The survey, coupled with recent growing signs that companies are shedding their long-held aversion to price and wage hikes, suggest that domestic economic conditions for additional interest rate hikes were falling into place.
But heightened market volatility and global recession fears caused by higher US tariffs are likely to keep the Bank of Japan (BOJ) from raising rates at its next policy meeting on Apr 30-May 1, analysts say.
“Domestic economic and price conditions are moving in line with the BOJ’s view,” said Naomi Muguruma, chief bond strategist at Mitsubishi UFJ Morgan Stanley Securities.
“But Trump’s tariff shock has heightened uncertainty over the outlook,” she said in pushing back the projected timing for the next BOJ rate hike by six months to January 2026.
As many as 86.7 per cent of households expect prices to rise a year from now, up from the previous survey’s figure of 85.7 per cent in December and the highest since June 2024, the BOJ survey showed.
Of the total households surveyed between February 6 and Mar 4, 83.5 per cent expect prices to rise five years from now, up from 82.5 per cent in the December survey, it said.

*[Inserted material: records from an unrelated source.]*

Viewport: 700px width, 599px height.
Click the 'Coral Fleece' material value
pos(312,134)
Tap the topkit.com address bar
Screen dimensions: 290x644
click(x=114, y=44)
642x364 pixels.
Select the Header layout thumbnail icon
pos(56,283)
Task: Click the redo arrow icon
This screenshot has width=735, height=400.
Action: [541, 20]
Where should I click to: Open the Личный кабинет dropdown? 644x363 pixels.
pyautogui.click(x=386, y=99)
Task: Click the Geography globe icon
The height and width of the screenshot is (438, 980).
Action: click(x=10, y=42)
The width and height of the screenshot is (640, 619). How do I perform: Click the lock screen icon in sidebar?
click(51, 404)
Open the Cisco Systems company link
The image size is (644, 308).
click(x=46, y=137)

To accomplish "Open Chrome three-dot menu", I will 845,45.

Households expect prices to rise by an average 12.2 per cent a year from now, up from 11.5 per cent in the previous survey, and by 9.6 per cent five years from now, up from 9.2 per cent in December.
Their expectations, as is typical, are well above Japan’s headline inflation, which hit 3.7 per cent in February.
“The recent rise in food and gasoline prices likely affected households’ view on the price outlook,” a BOJ official told a briefing.
The BOJ ended a radical stimulus programme last year and raised interest rates to 0.5 per cent in January on the view Japan was on the cusp of sustainably achieving its 2 per cent inflation target.
BOJ Governor Kazuo Ueda has signalled the bank’s readiness to keep raising interest rates if the economy continues to recover, and is prodding firms to raise wages and prices.
He has said heightened household and corporate inflation expectations are key pre-requisites for further rate hikes.
While rising living costs heighten inflation expectations and help the BOJ make the case for more rate hikes, they could backfire by hurting consumption and the broader economy.
Many households said they increased spending on groceries, and less on dining out and leisure activities, in a sign they were feeling the pinch from the rising cost of living.
Government surveys released earlier this week showed service-sector mood worsened for a third straight month in March and consumer sentiment slumping to levels unseen in two years.
With an upper house election looming in July, lawmakers have begun pressuring the government to take steps to cushion the economic blow from the US tariff and rising living costs.
Japan’s ruling coalition is considering requesting a cut to the sales tax rate, the Yomiuri newspaper reported on Friday.